The CEO of coal mining giant Murray Energy is one of the few business leaders encouraging Trump to quit the Paris accord. Meanwhile, experts from across the political spectrum, including the president's top economic advisor, have determined that the Trump administration cannot revive the aging U.S. coal industry -- at least not without great expense.
Coal trends don't replace a climate deal
Since 2010, Sierra Club’s “Beyond Coal” campaign has tracked the retirement of 253 coal-fired power plants, with 270 plants still remaining. Since Trump was elected, seven coal plants have retired in six states, said John Coequyt, global climate policy director at Sierra Club, on a call with reporters today. That tally includes the New Jersey and Massachusetts plants shuttering this week.
PSEG rejected that the notion that environmental pressures triggered the closure of the New Jersey coal plants -- the utility recently spent $1 billion on new pollution controls to meet EPA mandates. The issue, according to PSEG's senior director of operations Bill Thompson, is "just economics."

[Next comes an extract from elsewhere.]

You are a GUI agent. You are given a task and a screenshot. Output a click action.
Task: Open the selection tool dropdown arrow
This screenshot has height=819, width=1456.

The economic motivation to shift away from coal is a sign that the trend is likely to continue, regardless of what Trump decides to do with respect to the Paris Agreement. A recent Reuters survey found that even utilities opposed to President Obama’s Clean Power Plan have no intention of returning to coal. And the Sierra Club expects the ongoing coal retirement trajectory to put the U.S. on a path to achieve the Clean Power Plan emissions target around 2025.
But current trends do not guarantee that the U.S. will meet its Paris commitment to reduce domestic greenhouse gas emissions by 26 to 28 percent below 2005 levels by the year 2025 -- absent a global climate accord.
“Whether we can achieve the actual Paris Agreement targets is harder to project because we don't know what President Trump will do in a host of other sectors, and those matter a lot to whether we can meet the targets,” said Coequyt. While the Sierra Club anticipates cheap natural gas and renewable energy will continue to displace coal, “It’s still unclear the degree to which the transition will continue,” he said.